Changelog:

30-31 Jan 2025: attempt to rearrange task description to declutter description
9 Feb 2025: replace confusing : before nothing with .

Write a program gettimings in C and/or assembly to take measurements needed to estimate the time required for each the 5 scenarios below (under the heading Scenarios to time).

Your program should take one command-line argument which is a number from 1 to 5 indicating which scenario above to produce timings for. (So we’d run it like ./gettimings 1, ./gettimings 2, etc.)
Run your program and collect the data it outputs.
Create a file called timings.txt with a single overall time estimate for each of the five scenarios.

Your overall time estimates must comply the requirements below (under Requirements for time estimates).
If you needed to do any calculations (e.g. averages, subtracting something) on your program’s output to get those time estimates, then also include in timings.txt:
- the data output by your program you used to produce the estimates (or a reference to .txt or .csv file containing that output), and
- a description of the calculations you performed on your program’s output to get the overall estimates
Produce a Makefile whose default target (the one run by make) will compile and link your gettimings program.
Submit all the timings.txt you created, any data files your timings.txt references, and all your source files (Makefile, and all the C and assembly source files) to the submission site.

(If your data files are quite large (many megabytes) and would be hard to upload, you may instead put it something like Box and give a link in timings.txt.)

1 Scenarios to time

calling an empty function (such that the function call is not optimized away) and having it return
running the getppid function from <unistd.h> (this is not the same as getpid)
running a system("/bin/true") (which runs the command /bin/true in a shell) [or if you are on a system where /bin/true does not exist, but /usr/bin/true does, you may use system("/usr/bin/true") instead]
sending a signal to the current process and having its signal handler start executing (but not including the signal handler returning)
sending a signal to another process, then having that process’s signal handler send a signal back, then either:
- having a signal handler for signal sent back start executing in the original process (but not including the signal handler returning); or
- identifying that the signal was sent back in the original process using a function like sigwait
For scenario 5, we need to run two copies of your program, similar to the signals lab:
- The other process (the one not sending the first signal) we should be able to run as ./gettimings -1. It should print its PID and read a pid from stdin.
- When we run ./gettimings 5 it should print its PID and read a pid from stdin.
- We will test by entering the PID of the ./gettimings 5 process into the ./gettimings -1 process first, then entering the PID of the ./gettimings -1 process into the ./gettimings 5 process.
- (It’s okay if we need to use control-C or similar to terminate ./gettimings -1 process.)

2 Requirements for time estimates

The overall time estimates you report must:

have been produced using a program compiled with some optimizations enabled (at least -Og or -O1 or -Os or similar) to avoid timing the very awkward assembly clang or gcc generate when all optimizations are disabled;
make an attempt to account for any measurement overhead (that is, the time unintentionally included in raw timings not used to do the task being timed but instead to obtain clock measurements, setup the task, etc.) One strategy might be to measure the time required for nothing and subtract this time from other measurements.

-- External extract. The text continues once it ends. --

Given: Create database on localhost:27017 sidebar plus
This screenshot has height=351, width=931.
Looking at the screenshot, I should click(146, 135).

See below for more discussion on how to do this.
be based on measuring multiple instances of the each scenario to obtain your estimate for that scenario (to limit the impact of variation in system performance on your estimates)

3 Hints

3.1 Timing APIs

Since we are timing very short events, you want some function that can obtain high precision time measurements.

3.1.1 `clock_gettime`

One way to do this on Linux is using clock_gettime:

struct timespec t;
returnvalue = clock_gettime(CLOCK_MONOTONIC, &t);

will, when successful, set returnvalue to 0 and t.tv_sec to a number of seconds and t.tv_nsec to a number of nanoseconds. When unsuccessful, it will set returnvalue to -1 and errno (or utility functions like perror) can be used to obtain information about the error.

On macOS X, clock_gettime exists, but (at least in the versions I have looked at with CLOCK_MONOTONIC and CLOCK_REALTIME) it is only accurate to the nearest microsecond (even though it reports its result in nanoseconds).

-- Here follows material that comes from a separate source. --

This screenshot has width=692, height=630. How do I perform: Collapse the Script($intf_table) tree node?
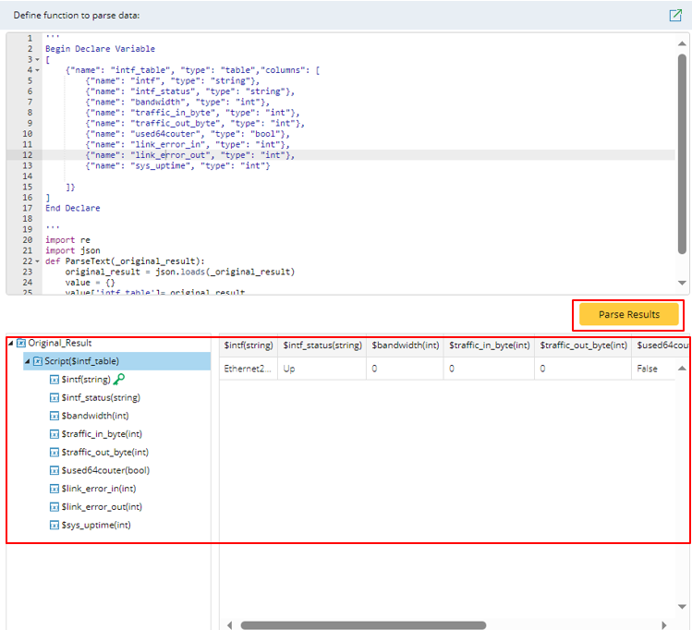tap(27, 361)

CLOCK_MONOTONIC specifies to use a timer that starts around system boot. There are also other clock options like CLOCK_REALTIME (measures seconds since 1 Jan 1970 midnight UTC).

In order to use clock_gettime, use something like #define _XOPEN_SOURCE 700 before #includeing any files then #include <time.h>. (The #define requests that header files make features from the X/Open Single Unix Specification available to you.)

An example utility function for using this is:

#define _XOPEN_SOURCE 700
#include <time.h>

...

/// returns the number of nanoseconds that have elapsed since an arbitrary time
long long nsecs() {
    struct timespec t;
    clock_gettime(CLOCK_MONOTONIC, &t);
    return t.tv_sec*1000000000 + t.tv_nsec;
}

3.1.2 the cycle counter

x86-64 has a per-core Time Stamp Counter which can be accessed with the assembly instructions rdtsc (read time stamp counter) or rdtscp (read time stamp counter and processor ID).

rdtscp sets %edx to the upper 32 bits of the 64-bit time stamp counter, %eax to the lower 32 bits of time stamp counter, and %ecx to a ID number that should be unique to the core. The timestamp counter starts counting roughly when each core starts, but it may count at slightly different rates on each core, so you should not attempt to subtract numbers from two different cores.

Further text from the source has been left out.